Very clear example of a power law, with the overwhelming majority of users having reviewed extremely few restaurants. Users are only included if they have in fact reviewed a restaurant in Toronto, meaning the spike is likely at 1 single review. The degree distribution for the Elite users in Toronto is unsurprisingly also a power law, with most users having left a single review. However, the distribution is somewhat less dense around one single review, compared to the review distribution for overall users. Below is shown the distrubtion, but on a logarithmic scale.

Tip: Use the arrows to navigate the plots

Eigenvalue Centrality for Toronto Restaurants

Tip: Use the arrows to navigate the plots

Concrete Differences in Ratings Between Elite- and Regular Users

Tip: Use the arrows to navigate the plots

Elite users are somewhat representative of the reviews made by all users, of which they make up a 38 percent. This means the data set is only reduced by less than a third, however, the user count is reduced from 95k to 7.5k. This may be useful if one were to perform trend analyses, and the task of tracking all users in the network was overwhelming - instead it would make a lot of sense to start looking at the Elite users, first and foremost.

Rating Distribution

The second component of our work was analyzing the text present in the reviews. As previously states, there are approximately 380,000 reviews of Toronto restaurants. These reviews are dated and thus we can determine if a user was Elite when they made a review. Before beginning with any text analysis, it is relevant to check how Elite and regular users differ in the distribution of the number of stars they award. If one assumes that most restaurants are in some middle tier, with some much better and some worse, we would expect to see a distribution resembling a bell curve.

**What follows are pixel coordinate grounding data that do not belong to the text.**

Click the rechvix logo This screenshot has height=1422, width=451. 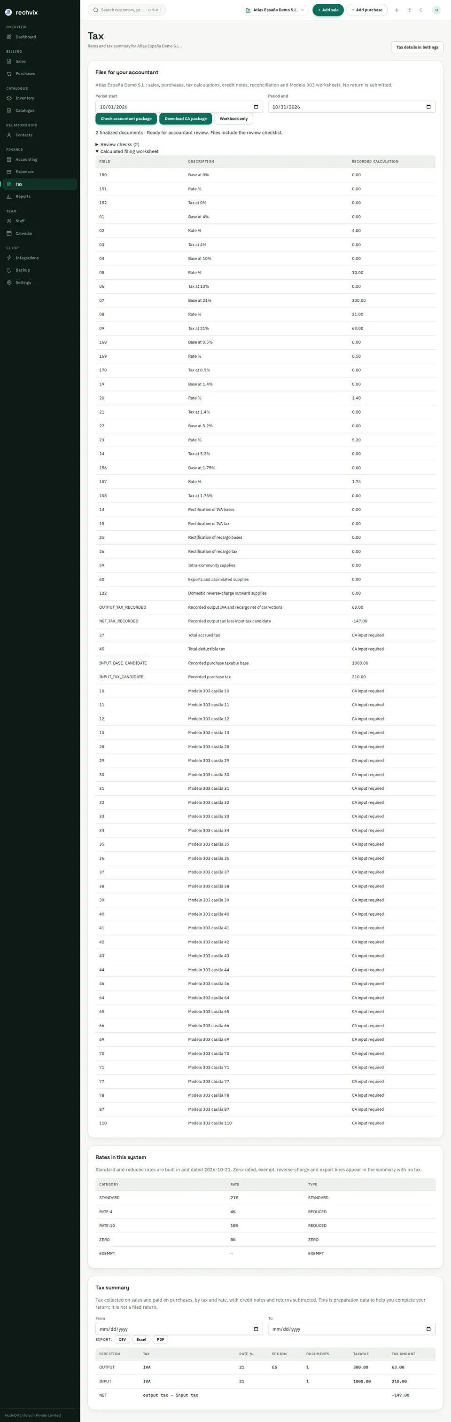pos(22,12)
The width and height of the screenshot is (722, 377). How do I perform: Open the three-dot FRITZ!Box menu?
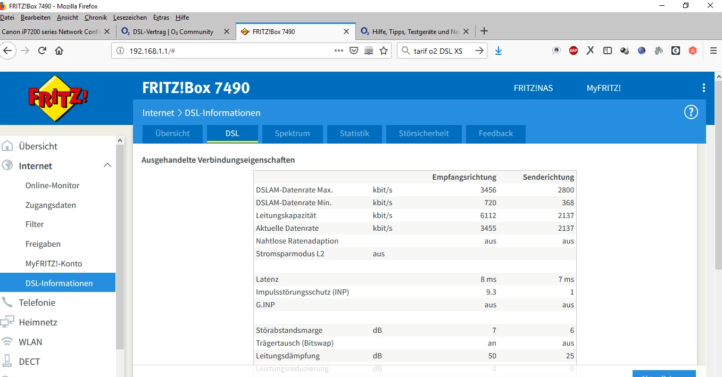[x=703, y=88]

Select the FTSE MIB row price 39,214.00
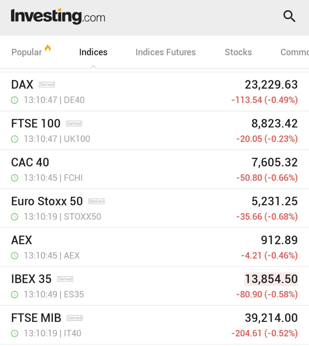click(x=271, y=318)
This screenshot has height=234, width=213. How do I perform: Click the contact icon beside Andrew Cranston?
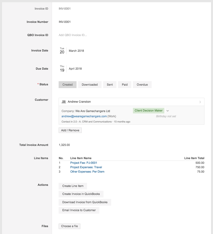click(x=64, y=102)
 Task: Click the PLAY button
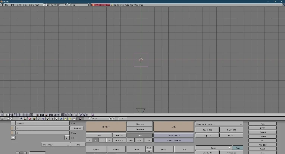(163, 149)
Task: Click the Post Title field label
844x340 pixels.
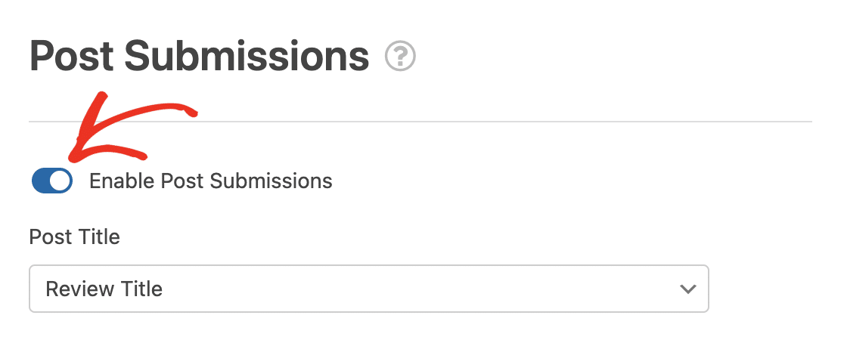Action: 75,237
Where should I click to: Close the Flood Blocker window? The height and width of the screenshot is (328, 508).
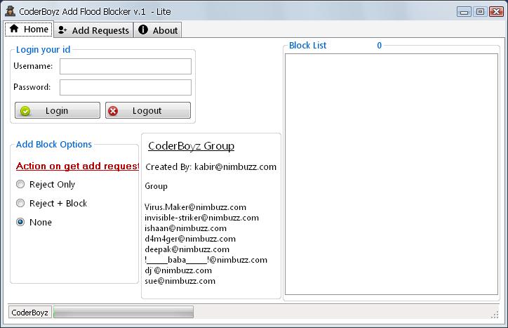tap(495, 11)
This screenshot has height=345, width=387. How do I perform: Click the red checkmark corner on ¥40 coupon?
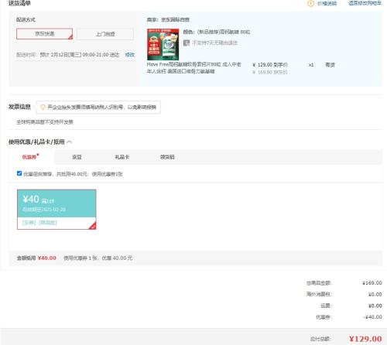pos(93,226)
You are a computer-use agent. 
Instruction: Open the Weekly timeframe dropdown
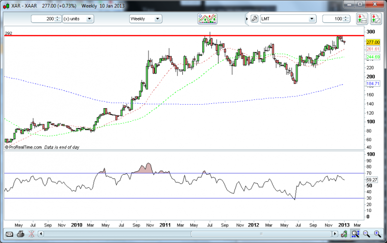(157, 19)
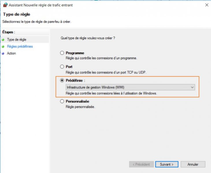
Task: Click the firewall icon in the title bar
Action: [5, 5]
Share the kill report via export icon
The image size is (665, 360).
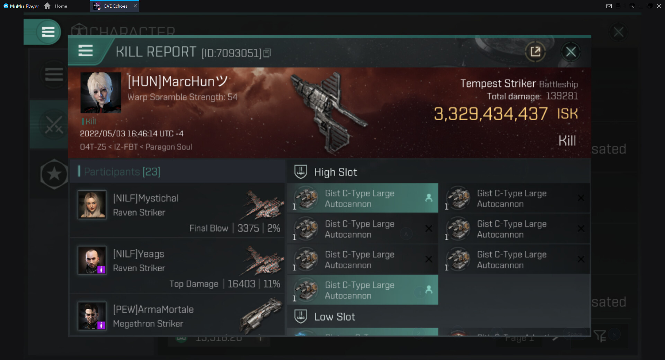point(535,52)
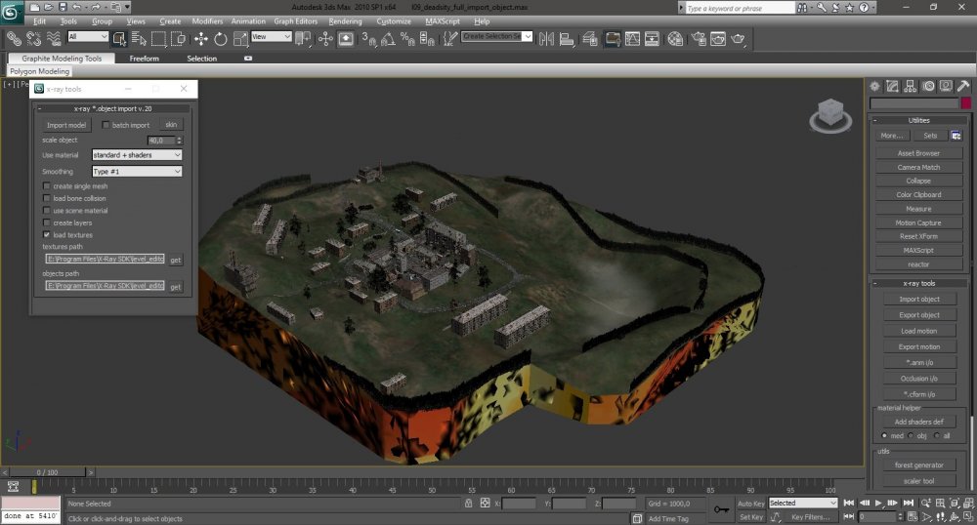Screen dimensions: 977x525
Task: Tick the batch import checkbox
Action: point(106,125)
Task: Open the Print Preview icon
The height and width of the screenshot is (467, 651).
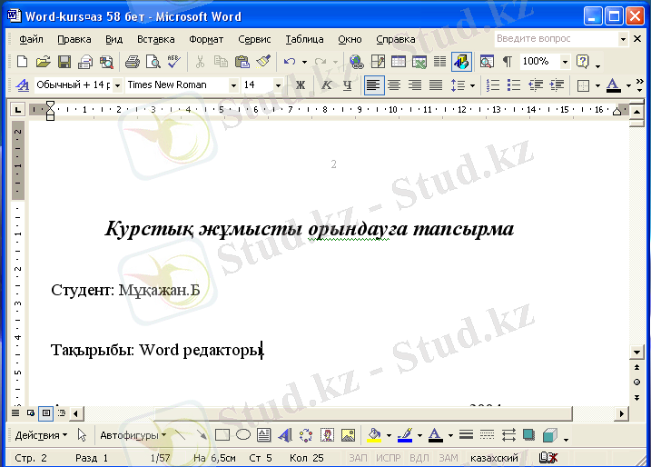Action: (153, 62)
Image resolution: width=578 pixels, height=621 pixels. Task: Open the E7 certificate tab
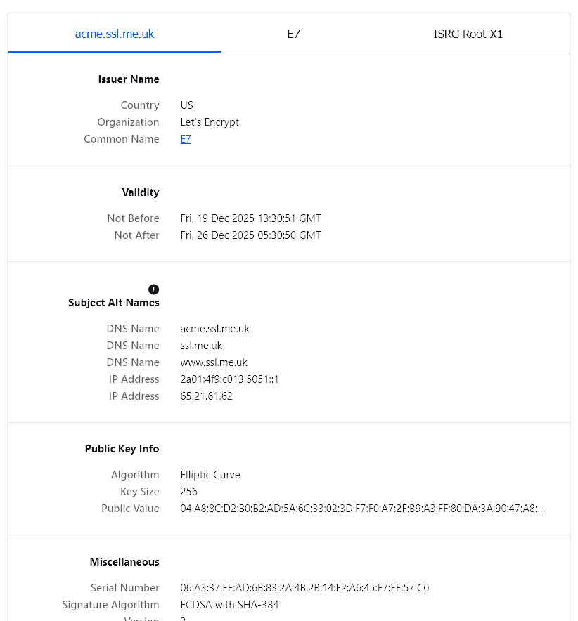pos(294,34)
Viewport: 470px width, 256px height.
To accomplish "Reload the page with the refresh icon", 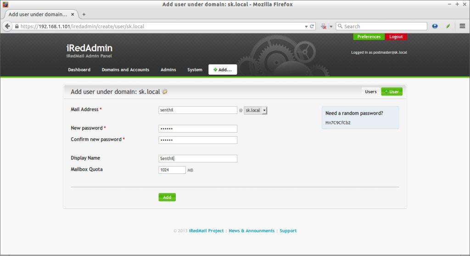I will 312,27.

As we can see, the Elite users mostly give four or three-star reviews, although the distribution is shifted to the higher reviews. In contrast, we notice that the regular users have a rating distribution more resembling an inverse bell curve. The highest fraction comes from five-star reviews and then it decreases down to two stars and finally rises slightly with one-star reviews having a greater fraction than two-star reviews. This may indicate, or conform to preconceived notions, that regular users are not as good at distinguishing mid-tier restaurants and are so skew their ratings higher or lower.

Review Text Analysis

Beginning our text analysis, we investigated how word choice compares between Elite and non-Elite users and across star ratings using TF-IDF scores. A TF-IDF (term frequency-inverse document frequency) score for a given word and the document is large if the word appears frequently in the document but infrequently across all documents. Thus, the higher the TF-IDF score, the more important and unique a word is to the specific document. The TF-IDF results are visualized in the generated word clouds.

Reviews by Elite-users

Figure: TF-IDF wordclouds for elite reviewers, for 1, 2, 3, 4, and 5 stars respectively.

Tip: Use the arrows to navigate the plots

Reviews by Regular Users

Figure: TF-IDF wordclouds for regular reviewers, for 1, 2, 3, 4, and 5 stars respectively.

Tip: Use the arrows to navigate the plots

As we can see, words of praise and negativity strongly associate with 5 star and 1 star reviews, respectively.

We also examined the length of the reviews written, excluding common English stopwords such as ‘as’, ‘the’, etc. There is clearly a slight downward trend, with lower ratings yielding longer reviews. The Elite users also clearly write more than the regular users, which makes sense given their status.

Sentiment Analysis

A sentiment analysis aims to determine the attitude of a speaker, writer, or other subject with respect to some document of words, where each word maps to a given sentiment score. For our sentiment analysis, the sentiment score used was the labMT 1.0 dictionary, containing sentiment scores for over 10,000 words [2].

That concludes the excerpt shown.